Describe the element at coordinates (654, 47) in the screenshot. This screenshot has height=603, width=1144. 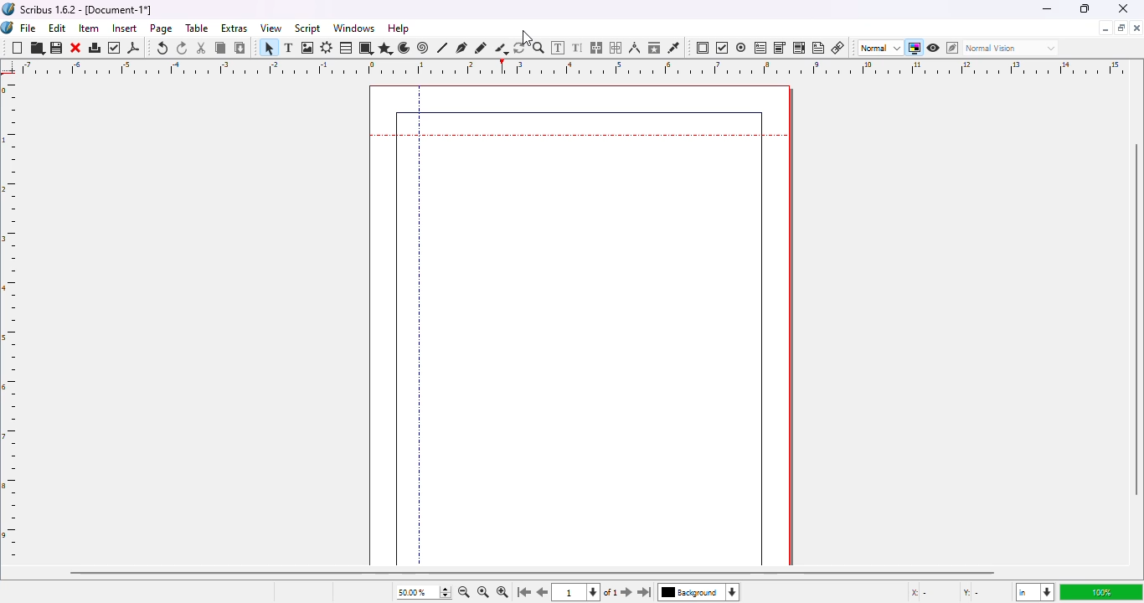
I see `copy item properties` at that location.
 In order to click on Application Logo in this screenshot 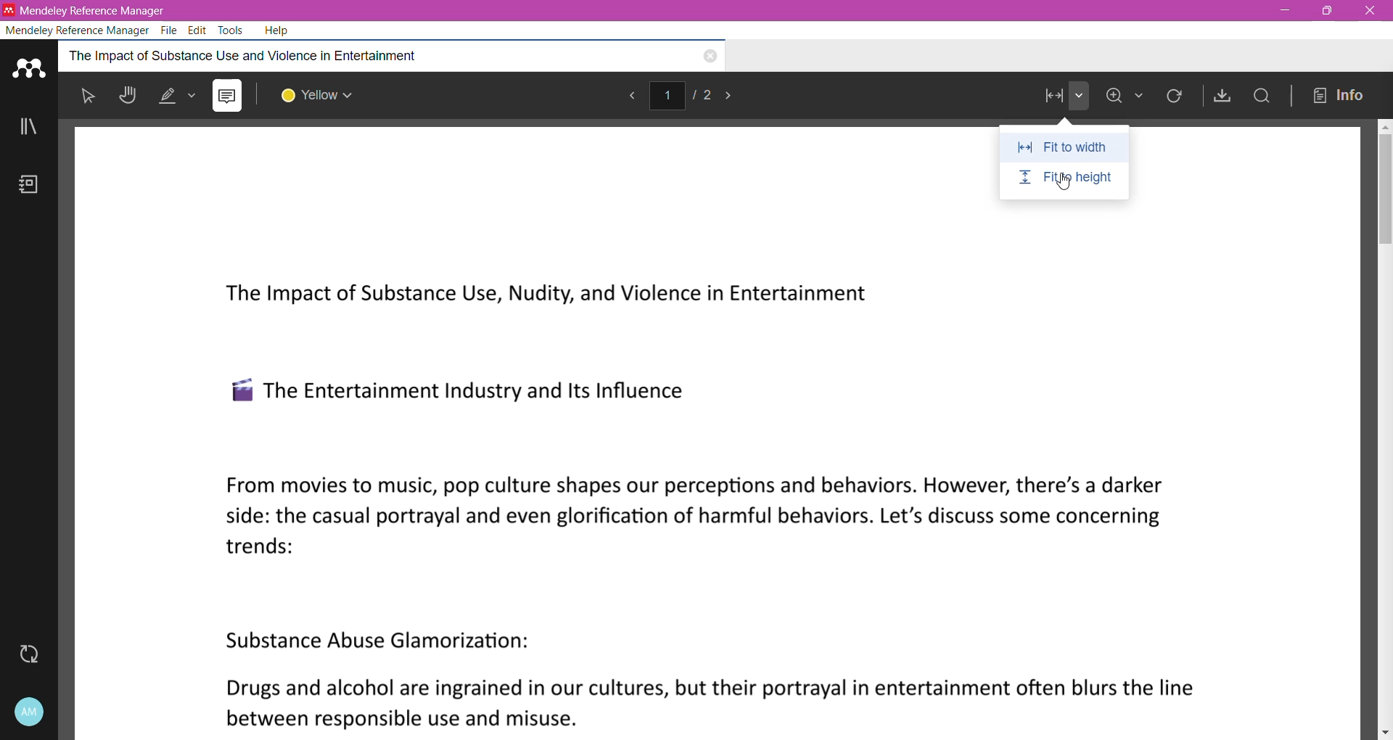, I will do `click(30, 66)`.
==
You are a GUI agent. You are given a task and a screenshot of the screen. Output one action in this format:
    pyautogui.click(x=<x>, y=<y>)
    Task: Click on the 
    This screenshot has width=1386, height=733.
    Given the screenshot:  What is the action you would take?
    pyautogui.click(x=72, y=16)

#### Required work:
Put the material from the line with "You are a GUI" up to and including the line with "pyautogui.click(x=72, y=16)" into a JSON list of strings, one string per line, leaving out any blank lines.

#### Exercise answer:
[
  "You are a GUI agent. You are given a task and a screenshot of the screen. Output one action in this format:",
  "    pyautogui.click(x=<x>, y=<y>)",
  "    Task: Click on the ",
  "    This screenshot has width=1386, height=733.",
  "    Given the screenshot:  What is the action you would take?",
  "    pyautogui.click(x=72, y=16)"
]